И я роскошествую тогда в пустынных полях фантазии. Я — ассирийский царь в возвышающейся до неба тиаре и в ярких, из света сотканных, парчовых одеждах; я лечу туда в колеснице над европейской мизерностью, с могуществом, с грандиозным великолепием, перед которым некогда рабы повергались ниц в пыль и грязь.
Да: я люблю вавилонское, молчаливое величие, где слова были дороги и ценны, ибо они возникали ценою ужасных родов.
Да: я люблю титаническое, наивное могущество, сознание власти, которая презирает богов, царит над человеком и всеми животными, которая приказывала хлестать море и несла с собой цепи в неведомые страны.
Да: я люблю дерзость безумия, твердую, как гранит, рожденную из зуба дракона гордость библейского человека, который, издеваясь над жестоким Богом, с угрожающим смехом взывает впервые к своему Сатане-Ягве и отрывает с земли утес, чтобы швырнуть его в небо, бичующее свое собственное отродье за грехи, которое оно же ему привило.
И я чувствую, как мой зрачок расширяется во весь глаз, как тело мое выпрямляется, как грудь расширяется до удвоенной вместимости легких, и на лицо мне ложится страшная, священная тишина Митры.
И тогда наступает гигантское мгновение, когда я ощущаю впечатления поверхностью в тысячу квадратных метров, в сравнении с которыми эти несколько кубических сантиметров крови, которыми я поглощаю кислород, — смешное ребячество, — когда я праздную в себе возрождение всех народов и культур, — когда я с невыразимой любовью наслаждаюсь детской смесью самых кричащих красок на египетском фризе и величайшим техническим совершенством красок какого-нибудь француза, — когда смешное «там-там» какого-нибудь негритянского напева доставляет мне одинаковое наслаждение, как и самая сложная шопеновская соната, — когда все мои чувства смешиваются, как в ксенофонтовском Божестве или как в моллюске, который все чувственные впечатления воспринимает только одним органом.
И когда пространство исчезает, — когда все вокруг меня валится, как волны в отверстие, которое делает ребенок, бросая камень на поверхность воды, когда я теряю власть над моими мускулами, когда у меня исчезает осязательное и мускульное чувство, и я не знаю больше, существую ли я — когда тысячелетия уходят назад, и я на мгновение вновь приобретаю мою обнаженную индивидуальность, мой умирающий пол, чтобы вновь погрузиться в первобытие, понять себя, как первоначальный атом, который хочет сам себя оплодотворить, и когда я чувствую, как пульс сущего бьется в моих жилах: тогда я ощущаю невыразимое, глубокое, бесконечное счастье, далекое и глубокое, как атмосфера, раскинувшаяся над вселенной.
Я очень хорошо понимаю, что это конец.
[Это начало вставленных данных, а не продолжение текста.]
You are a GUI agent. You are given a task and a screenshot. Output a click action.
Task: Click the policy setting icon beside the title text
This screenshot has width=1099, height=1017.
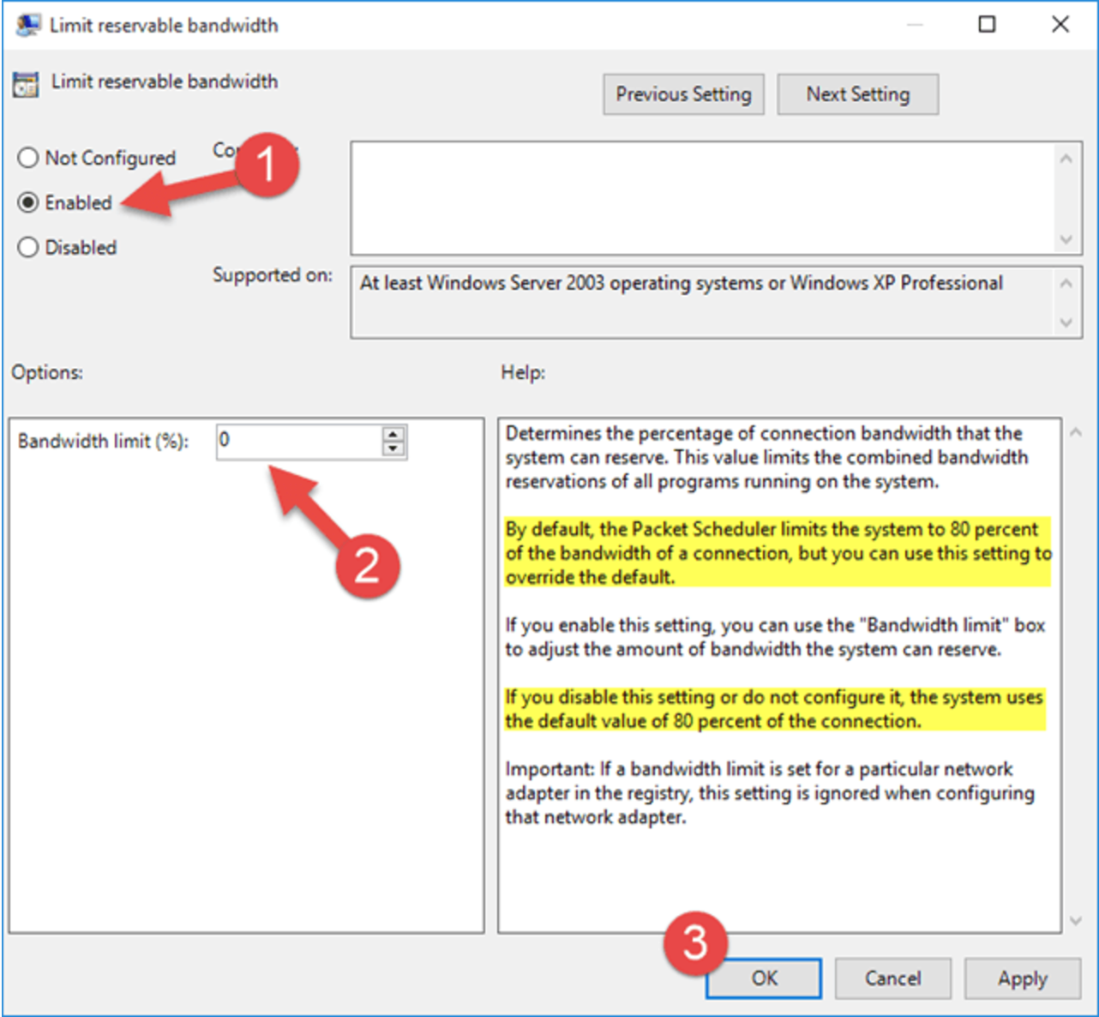[x=25, y=81]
Я знаю, что это дезинтеграция ощущений, тяжелые расстройства мускулов и нервной системы. Но что до всего этого моему Я!
Я хочу погибнуть.
И хотя сфера ощущений совершенно освободилась от моей воли, хотя мои душевные состояния действуют лишь наполовину, — все мысли спутаны, сеть чувств изорвана, в основе лишена двигательной энергии: за то я наслаждаюсь в моем Я удивительной, микрокосмической картиной титанического мировоззрения!
Я, субъект, существую только в ощущении; я знаю себя только в ощущении; становится ли это последнее волей, вещь совершенно второстепенная.
Я не знаю ничего, кроме моих ощущений, и прежде всего я не знаю никакой причинности, лишь последовательность моих ощущений; развиваются ли они логично или нет, не мое дело.